Excerpts from a dataset:
* * * * *

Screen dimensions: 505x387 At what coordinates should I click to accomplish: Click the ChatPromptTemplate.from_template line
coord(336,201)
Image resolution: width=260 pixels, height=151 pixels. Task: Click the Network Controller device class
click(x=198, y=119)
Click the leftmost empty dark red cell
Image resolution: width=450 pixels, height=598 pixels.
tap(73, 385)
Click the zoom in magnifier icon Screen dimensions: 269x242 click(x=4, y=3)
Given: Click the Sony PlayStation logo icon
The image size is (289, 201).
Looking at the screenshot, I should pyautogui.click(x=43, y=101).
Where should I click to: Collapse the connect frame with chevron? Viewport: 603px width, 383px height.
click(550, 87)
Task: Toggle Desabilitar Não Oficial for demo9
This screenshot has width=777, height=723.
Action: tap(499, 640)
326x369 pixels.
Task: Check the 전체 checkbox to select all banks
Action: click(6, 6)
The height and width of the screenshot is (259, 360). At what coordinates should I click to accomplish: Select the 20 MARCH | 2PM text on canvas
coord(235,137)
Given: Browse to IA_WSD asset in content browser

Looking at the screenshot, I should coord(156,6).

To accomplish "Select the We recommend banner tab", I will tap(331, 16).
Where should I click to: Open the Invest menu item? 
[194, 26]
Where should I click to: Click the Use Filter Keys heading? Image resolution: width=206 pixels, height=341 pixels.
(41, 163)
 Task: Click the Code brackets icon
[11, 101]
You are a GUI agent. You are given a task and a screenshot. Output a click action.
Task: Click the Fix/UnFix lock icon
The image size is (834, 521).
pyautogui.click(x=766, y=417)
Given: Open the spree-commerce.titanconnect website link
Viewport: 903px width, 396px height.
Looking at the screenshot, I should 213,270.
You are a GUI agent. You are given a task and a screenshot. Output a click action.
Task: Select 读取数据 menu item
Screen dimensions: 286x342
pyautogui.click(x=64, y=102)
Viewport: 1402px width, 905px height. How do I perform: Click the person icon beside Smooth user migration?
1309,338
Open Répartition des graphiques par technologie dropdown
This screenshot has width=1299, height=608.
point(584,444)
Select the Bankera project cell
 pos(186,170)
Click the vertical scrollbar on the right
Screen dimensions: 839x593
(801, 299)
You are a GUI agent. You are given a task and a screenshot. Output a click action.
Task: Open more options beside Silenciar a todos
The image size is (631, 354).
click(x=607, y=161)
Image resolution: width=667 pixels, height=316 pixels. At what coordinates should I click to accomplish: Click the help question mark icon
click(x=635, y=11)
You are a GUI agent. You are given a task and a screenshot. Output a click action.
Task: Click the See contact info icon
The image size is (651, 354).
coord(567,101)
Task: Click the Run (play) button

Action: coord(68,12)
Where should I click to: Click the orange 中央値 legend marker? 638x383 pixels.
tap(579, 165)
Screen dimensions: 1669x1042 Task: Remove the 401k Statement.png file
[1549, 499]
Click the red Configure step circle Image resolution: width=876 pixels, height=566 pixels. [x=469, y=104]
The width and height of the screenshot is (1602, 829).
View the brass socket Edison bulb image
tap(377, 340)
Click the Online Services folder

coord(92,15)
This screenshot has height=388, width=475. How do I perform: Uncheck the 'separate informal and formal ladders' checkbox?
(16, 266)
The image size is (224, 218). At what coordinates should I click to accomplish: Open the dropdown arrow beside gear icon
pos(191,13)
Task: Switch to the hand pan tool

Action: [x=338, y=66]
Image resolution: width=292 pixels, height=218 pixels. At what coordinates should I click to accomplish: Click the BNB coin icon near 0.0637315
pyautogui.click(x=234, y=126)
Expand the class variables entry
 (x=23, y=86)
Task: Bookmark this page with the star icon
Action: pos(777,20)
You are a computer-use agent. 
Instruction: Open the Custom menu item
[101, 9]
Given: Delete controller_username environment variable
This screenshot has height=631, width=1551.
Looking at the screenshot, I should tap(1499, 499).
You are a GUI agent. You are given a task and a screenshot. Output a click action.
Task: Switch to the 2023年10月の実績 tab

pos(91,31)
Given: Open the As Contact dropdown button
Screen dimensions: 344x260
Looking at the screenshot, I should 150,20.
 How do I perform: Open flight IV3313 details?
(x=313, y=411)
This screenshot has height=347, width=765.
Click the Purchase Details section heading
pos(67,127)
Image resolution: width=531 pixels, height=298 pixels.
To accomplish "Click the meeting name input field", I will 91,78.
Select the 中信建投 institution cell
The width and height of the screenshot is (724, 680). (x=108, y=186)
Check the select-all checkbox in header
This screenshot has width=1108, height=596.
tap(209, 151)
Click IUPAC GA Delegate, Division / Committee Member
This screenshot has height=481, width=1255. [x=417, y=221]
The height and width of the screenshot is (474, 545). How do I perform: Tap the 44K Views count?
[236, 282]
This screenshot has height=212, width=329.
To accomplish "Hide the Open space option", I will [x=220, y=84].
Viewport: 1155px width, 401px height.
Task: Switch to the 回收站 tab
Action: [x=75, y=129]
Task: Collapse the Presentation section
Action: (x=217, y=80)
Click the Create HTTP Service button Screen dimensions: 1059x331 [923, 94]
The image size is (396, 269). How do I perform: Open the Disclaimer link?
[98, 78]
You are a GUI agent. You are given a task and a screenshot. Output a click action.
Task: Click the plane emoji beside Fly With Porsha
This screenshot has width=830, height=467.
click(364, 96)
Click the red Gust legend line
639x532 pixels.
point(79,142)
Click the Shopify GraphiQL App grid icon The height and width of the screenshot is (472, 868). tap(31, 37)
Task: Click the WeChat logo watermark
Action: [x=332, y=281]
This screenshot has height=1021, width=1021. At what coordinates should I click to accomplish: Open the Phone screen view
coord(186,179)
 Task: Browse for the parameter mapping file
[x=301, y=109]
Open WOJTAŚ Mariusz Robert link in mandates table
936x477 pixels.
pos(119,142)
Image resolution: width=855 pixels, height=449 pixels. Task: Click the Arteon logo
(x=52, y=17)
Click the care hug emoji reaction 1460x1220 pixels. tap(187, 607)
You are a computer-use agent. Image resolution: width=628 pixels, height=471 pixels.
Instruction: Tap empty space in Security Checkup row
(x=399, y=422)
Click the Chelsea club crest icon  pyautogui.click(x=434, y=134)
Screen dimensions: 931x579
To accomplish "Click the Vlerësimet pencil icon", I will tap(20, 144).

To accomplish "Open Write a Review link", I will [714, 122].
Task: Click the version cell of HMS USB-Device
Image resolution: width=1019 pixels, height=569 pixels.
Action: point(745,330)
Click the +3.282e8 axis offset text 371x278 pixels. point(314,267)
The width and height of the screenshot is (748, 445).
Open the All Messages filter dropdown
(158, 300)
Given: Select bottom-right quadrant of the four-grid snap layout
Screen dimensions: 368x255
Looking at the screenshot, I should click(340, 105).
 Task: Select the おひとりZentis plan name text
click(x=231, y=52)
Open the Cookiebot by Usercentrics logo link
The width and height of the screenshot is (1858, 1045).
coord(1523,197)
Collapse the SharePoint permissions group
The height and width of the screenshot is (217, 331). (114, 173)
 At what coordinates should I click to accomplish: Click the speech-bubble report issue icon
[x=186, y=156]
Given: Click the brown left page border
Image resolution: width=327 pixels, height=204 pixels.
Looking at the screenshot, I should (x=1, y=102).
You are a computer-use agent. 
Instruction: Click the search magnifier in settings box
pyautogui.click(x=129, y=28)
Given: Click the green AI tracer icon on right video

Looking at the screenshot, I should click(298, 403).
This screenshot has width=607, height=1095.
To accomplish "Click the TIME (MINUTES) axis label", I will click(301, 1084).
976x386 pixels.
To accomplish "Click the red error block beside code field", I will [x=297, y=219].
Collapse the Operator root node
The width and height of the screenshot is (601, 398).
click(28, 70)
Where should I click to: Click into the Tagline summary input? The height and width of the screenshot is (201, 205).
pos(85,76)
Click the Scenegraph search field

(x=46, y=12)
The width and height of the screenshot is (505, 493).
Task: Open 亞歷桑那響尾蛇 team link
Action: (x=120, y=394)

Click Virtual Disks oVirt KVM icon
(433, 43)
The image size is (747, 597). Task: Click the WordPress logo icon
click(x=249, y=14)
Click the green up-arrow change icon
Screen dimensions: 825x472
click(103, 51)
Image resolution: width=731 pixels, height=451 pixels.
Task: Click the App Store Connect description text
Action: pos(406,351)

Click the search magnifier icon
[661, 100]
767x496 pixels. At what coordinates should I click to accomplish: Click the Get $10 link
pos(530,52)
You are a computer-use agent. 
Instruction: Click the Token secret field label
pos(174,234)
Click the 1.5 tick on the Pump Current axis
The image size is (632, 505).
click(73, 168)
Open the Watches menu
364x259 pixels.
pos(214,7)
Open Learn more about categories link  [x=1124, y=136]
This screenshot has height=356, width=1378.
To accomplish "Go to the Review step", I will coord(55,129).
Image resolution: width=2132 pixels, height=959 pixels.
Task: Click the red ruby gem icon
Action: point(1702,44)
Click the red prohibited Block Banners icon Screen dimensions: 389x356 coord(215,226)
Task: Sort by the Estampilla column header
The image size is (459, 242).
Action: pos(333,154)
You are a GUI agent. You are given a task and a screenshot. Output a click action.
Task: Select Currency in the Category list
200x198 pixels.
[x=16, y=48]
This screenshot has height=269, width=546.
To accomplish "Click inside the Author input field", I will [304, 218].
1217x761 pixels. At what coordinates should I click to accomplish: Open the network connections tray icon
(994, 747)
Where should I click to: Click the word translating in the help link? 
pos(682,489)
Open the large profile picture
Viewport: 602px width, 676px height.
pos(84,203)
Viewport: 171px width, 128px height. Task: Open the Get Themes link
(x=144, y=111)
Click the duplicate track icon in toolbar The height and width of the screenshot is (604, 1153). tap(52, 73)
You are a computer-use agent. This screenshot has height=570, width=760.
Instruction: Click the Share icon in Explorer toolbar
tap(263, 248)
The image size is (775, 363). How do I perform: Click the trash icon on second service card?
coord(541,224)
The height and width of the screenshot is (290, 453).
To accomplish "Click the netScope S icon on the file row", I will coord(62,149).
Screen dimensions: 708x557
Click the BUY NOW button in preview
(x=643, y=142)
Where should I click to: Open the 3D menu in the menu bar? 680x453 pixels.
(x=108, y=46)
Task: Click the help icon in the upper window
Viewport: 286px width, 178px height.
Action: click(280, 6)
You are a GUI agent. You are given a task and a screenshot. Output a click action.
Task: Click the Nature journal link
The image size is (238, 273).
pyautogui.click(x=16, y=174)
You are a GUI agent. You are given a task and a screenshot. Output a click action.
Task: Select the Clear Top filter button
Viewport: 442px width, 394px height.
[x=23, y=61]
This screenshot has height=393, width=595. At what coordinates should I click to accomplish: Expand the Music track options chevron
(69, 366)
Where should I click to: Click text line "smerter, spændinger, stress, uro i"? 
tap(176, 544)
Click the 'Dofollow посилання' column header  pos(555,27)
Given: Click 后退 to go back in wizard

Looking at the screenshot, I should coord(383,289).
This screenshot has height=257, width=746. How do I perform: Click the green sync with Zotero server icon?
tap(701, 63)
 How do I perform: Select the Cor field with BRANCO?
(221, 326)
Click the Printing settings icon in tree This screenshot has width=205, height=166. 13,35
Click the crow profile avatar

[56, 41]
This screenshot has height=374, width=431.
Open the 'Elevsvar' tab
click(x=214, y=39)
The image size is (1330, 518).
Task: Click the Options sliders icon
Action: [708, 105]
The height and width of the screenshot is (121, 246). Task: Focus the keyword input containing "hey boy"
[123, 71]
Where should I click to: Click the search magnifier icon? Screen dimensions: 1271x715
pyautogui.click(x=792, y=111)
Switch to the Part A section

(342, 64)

* * * * *

What is expected: Only the lines from the one with "Click the Printing" through the end of the data belong in the answer, each reproduced exactly.

Task answer:
Click the Printing settings icon in tree This screenshot has width=205, height=166. 13,35
Click the crow profile avatar

[56, 41]
This screenshot has height=374, width=431.
Open the 'Elevsvar' tab
click(x=214, y=39)
The image size is (1330, 518).
Task: Click the Options sliders icon
Action: [708, 105]
The height and width of the screenshot is (121, 246). Task: Focus the keyword input containing "hey boy"
[123, 71]
Where should I click to: Click the search magnifier icon? Screen dimensions: 1271x715
pyautogui.click(x=792, y=111)
Switch to the Part A section

(342, 64)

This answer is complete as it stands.